#### Data shown ####

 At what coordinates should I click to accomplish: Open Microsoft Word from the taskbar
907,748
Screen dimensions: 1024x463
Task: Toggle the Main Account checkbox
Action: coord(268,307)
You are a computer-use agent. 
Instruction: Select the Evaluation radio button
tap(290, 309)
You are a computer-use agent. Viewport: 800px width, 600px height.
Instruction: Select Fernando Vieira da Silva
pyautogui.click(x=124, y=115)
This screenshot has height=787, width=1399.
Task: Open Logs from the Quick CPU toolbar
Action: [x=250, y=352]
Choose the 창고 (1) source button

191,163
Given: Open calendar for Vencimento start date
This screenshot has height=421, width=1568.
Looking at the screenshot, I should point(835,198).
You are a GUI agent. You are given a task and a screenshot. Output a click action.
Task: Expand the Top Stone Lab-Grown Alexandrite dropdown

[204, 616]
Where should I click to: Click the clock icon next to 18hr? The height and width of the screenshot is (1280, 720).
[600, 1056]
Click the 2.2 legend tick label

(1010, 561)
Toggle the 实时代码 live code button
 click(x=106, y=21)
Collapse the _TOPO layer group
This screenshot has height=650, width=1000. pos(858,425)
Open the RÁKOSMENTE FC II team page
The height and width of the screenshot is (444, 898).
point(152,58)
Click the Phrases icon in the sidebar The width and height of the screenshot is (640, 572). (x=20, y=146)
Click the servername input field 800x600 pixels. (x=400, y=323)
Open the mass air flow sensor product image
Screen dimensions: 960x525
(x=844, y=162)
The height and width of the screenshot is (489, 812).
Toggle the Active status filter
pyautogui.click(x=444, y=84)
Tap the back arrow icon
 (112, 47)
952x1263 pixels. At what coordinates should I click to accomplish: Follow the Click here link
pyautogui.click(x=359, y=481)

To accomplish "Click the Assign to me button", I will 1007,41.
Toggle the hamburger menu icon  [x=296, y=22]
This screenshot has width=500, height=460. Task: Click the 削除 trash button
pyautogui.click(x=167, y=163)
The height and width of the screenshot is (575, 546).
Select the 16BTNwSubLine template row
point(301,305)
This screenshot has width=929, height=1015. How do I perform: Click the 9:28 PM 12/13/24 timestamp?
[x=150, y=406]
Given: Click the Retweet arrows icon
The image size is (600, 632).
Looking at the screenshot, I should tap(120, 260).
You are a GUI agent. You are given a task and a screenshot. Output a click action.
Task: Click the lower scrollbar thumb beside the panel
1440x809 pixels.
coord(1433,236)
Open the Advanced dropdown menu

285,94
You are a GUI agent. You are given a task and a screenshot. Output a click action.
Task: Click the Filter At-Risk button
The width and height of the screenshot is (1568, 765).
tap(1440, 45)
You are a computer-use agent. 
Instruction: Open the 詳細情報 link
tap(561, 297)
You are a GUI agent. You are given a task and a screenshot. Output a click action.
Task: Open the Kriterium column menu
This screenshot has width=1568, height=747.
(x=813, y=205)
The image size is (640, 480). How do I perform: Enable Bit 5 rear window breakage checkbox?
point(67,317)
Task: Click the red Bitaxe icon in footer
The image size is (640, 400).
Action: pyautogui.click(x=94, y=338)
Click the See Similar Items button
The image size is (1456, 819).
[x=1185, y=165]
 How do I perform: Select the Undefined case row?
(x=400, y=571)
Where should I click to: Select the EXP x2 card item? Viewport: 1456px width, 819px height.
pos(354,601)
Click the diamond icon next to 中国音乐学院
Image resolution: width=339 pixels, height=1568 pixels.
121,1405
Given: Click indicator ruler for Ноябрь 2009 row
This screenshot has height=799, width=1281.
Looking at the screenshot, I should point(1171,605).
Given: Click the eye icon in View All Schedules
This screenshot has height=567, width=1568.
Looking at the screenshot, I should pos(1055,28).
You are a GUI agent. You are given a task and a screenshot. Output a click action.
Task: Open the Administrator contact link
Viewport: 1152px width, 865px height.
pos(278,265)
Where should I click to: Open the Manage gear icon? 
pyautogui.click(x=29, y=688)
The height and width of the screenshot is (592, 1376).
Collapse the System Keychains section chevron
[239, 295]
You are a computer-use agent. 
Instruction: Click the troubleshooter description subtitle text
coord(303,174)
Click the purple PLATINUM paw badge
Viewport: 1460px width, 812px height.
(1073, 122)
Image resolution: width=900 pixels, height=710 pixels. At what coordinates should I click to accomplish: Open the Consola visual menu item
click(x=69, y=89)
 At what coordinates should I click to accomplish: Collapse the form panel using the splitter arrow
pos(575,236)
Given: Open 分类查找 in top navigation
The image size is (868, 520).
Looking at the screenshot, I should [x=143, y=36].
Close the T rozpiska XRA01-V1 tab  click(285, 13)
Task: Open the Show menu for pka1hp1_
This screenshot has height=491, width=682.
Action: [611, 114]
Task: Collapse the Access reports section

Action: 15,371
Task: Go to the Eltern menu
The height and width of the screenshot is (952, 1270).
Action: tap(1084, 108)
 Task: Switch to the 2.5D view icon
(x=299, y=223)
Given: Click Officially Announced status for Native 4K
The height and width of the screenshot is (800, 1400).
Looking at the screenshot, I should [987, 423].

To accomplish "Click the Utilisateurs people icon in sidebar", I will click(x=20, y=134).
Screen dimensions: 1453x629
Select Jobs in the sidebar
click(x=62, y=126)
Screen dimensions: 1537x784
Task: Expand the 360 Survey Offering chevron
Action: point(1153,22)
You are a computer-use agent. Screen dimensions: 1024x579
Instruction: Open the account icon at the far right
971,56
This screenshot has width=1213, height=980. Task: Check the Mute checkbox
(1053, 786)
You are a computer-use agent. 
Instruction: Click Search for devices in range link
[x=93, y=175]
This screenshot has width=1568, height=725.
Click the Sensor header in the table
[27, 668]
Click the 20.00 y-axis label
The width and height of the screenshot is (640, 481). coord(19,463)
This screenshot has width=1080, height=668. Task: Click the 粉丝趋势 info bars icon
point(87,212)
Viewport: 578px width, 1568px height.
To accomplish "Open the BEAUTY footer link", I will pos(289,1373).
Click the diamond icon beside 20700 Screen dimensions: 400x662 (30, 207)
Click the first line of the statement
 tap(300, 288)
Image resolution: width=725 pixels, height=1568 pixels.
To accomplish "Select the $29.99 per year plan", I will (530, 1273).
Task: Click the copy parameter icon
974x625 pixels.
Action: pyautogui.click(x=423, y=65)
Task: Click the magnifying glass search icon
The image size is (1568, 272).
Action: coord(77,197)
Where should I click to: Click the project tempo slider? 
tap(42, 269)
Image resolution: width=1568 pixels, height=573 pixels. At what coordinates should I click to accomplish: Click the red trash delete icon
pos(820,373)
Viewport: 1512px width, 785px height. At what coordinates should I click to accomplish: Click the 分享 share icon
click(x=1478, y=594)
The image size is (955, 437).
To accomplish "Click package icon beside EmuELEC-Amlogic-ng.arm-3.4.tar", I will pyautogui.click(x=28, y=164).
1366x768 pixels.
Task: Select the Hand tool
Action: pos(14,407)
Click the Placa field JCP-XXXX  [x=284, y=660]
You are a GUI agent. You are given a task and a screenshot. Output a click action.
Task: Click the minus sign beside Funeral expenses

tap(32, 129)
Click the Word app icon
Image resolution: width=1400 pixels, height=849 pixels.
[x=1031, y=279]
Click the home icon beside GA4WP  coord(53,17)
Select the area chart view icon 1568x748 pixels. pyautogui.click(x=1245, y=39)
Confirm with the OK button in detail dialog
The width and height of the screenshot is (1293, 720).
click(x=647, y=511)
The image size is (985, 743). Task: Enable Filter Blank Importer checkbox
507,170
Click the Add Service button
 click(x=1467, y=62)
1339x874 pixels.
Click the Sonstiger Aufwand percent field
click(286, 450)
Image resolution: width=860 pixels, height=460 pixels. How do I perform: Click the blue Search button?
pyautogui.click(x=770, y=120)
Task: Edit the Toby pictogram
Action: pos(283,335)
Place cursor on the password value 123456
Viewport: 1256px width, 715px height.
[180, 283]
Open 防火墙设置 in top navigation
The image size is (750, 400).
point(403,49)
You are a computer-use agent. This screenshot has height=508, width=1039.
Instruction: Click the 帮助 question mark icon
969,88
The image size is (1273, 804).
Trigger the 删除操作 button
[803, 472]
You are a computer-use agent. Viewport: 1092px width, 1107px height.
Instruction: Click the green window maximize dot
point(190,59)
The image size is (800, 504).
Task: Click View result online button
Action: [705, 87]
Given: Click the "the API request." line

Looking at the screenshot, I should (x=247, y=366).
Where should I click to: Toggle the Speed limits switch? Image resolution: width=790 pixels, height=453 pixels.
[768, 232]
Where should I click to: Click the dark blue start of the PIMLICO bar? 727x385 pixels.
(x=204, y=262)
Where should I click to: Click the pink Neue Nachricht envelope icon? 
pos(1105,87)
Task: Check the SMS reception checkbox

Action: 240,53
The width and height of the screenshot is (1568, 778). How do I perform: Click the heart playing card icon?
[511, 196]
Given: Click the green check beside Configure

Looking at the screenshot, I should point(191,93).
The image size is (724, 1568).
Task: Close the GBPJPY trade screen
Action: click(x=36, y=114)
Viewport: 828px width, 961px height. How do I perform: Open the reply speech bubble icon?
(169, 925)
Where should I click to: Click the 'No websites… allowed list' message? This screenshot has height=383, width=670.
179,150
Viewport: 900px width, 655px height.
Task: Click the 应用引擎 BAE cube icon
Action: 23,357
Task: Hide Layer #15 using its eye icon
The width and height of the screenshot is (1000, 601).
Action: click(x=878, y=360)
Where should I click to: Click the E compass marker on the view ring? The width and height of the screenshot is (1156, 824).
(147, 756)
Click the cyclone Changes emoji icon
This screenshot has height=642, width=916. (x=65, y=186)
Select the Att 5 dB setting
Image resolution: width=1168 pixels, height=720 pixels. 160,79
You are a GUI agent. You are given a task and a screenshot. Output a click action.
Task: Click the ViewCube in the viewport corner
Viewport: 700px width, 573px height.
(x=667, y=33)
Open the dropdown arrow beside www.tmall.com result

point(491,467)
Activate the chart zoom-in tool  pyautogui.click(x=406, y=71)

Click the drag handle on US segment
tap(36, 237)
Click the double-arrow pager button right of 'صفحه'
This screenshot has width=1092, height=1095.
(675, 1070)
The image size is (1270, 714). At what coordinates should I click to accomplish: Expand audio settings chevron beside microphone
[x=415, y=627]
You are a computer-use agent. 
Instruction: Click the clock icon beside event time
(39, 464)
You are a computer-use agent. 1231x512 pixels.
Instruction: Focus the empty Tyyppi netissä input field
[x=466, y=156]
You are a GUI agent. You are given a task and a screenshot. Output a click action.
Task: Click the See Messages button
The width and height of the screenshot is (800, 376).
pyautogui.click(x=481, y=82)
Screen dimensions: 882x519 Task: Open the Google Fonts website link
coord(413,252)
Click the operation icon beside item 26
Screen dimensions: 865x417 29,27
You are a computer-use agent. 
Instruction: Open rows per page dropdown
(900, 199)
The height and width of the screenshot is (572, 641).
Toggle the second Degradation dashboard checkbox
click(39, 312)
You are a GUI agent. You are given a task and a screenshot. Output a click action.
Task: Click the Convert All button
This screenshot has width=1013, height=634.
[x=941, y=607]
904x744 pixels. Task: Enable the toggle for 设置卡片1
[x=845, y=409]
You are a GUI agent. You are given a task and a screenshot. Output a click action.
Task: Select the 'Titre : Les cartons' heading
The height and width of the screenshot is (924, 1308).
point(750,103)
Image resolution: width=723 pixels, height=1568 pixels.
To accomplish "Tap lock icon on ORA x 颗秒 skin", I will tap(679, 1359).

####

* [Exercise prompt] Which lines in the data above hold the string "footer"? Show each one.

* [Response box]
Task: Click the red Bitaxe icon in footer
To accomplish "Open the BEAUTY footer link", I will pos(289,1373).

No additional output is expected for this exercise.